** Directive **
Render every line of the entries below as a Markdown table with the columns Row and Line, skipping blank lines. Omit the pictures.

** Records for the task **
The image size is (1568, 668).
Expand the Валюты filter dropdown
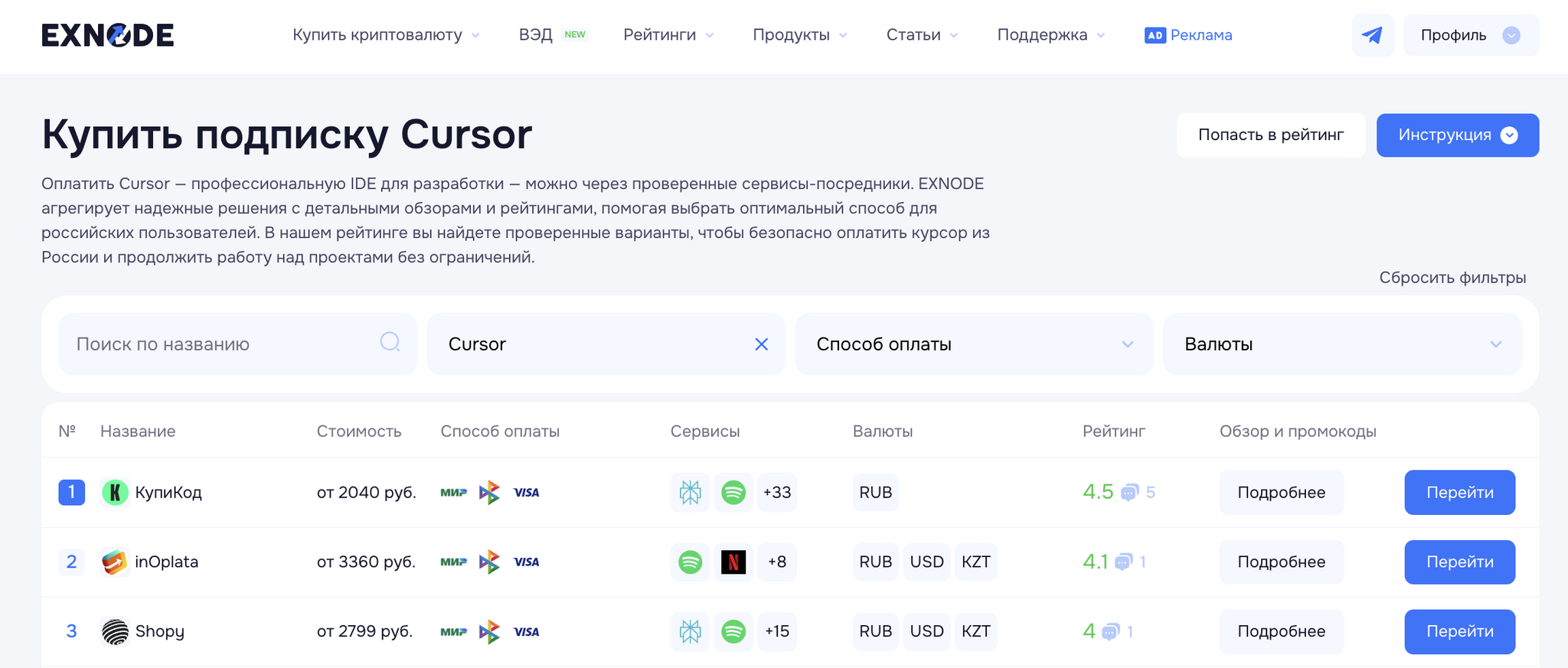(1341, 344)
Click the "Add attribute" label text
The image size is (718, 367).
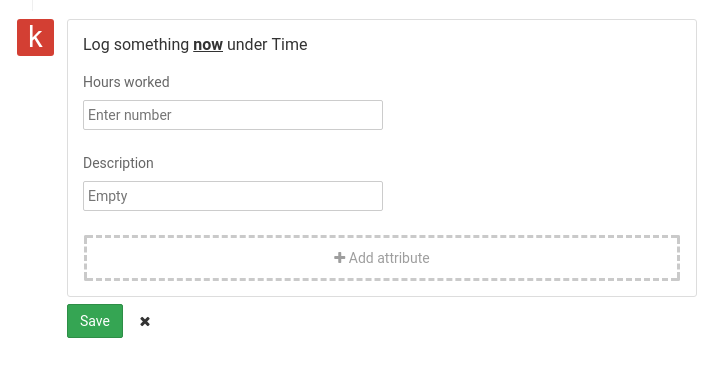[389, 258]
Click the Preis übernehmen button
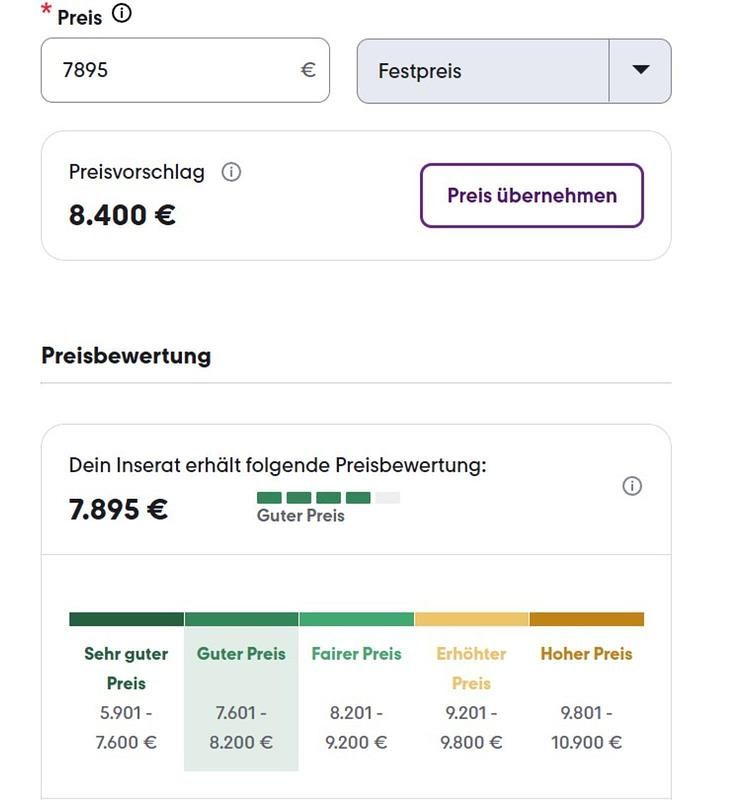This screenshot has width=754, height=800. pos(531,196)
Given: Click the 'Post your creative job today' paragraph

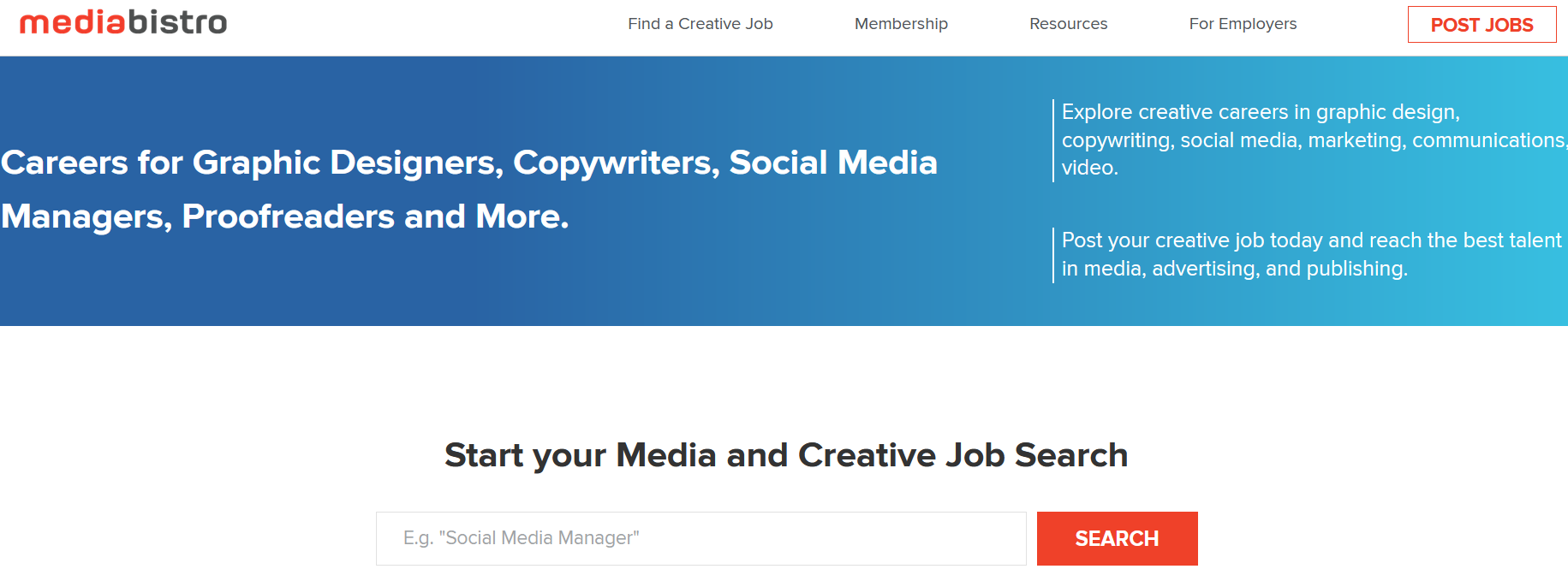Looking at the screenshot, I should (x=1310, y=254).
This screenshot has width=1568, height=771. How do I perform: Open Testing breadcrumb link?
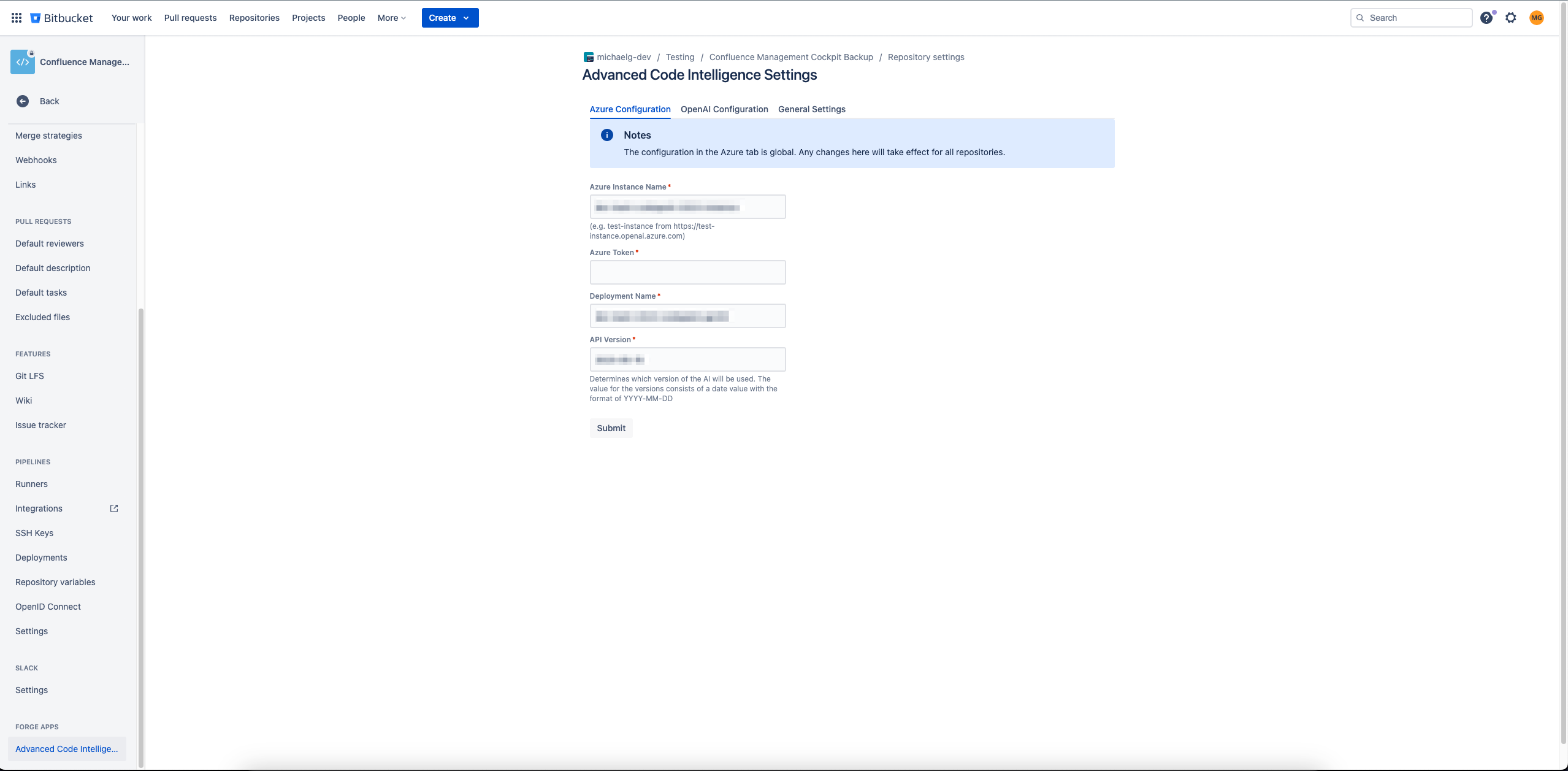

** Answer to the exercise **
| Row | Line |
|---|---|
| 1 | The image size is (1568, 668). |
| 2 | Expand the Валюты filter dropdown |
| 3 | (1341, 344) |
| 4 | Click the "Add attribute" label text |
| 5 | The image size is (718, 367). |
| 6 | [389, 258] |
| 7 | Click the Preis übernehmen button |
| 8 | This screenshot has width=754, height=800. pos(531,196) |
| 9 | Given: Click the 'Post your creative job today' paragraph |
| 10 | Looking at the screenshot, I should (x=1310, y=254). |
| 11 | This screenshot has width=1568, height=771. How do I perform: Open Testing breadcrumb link? |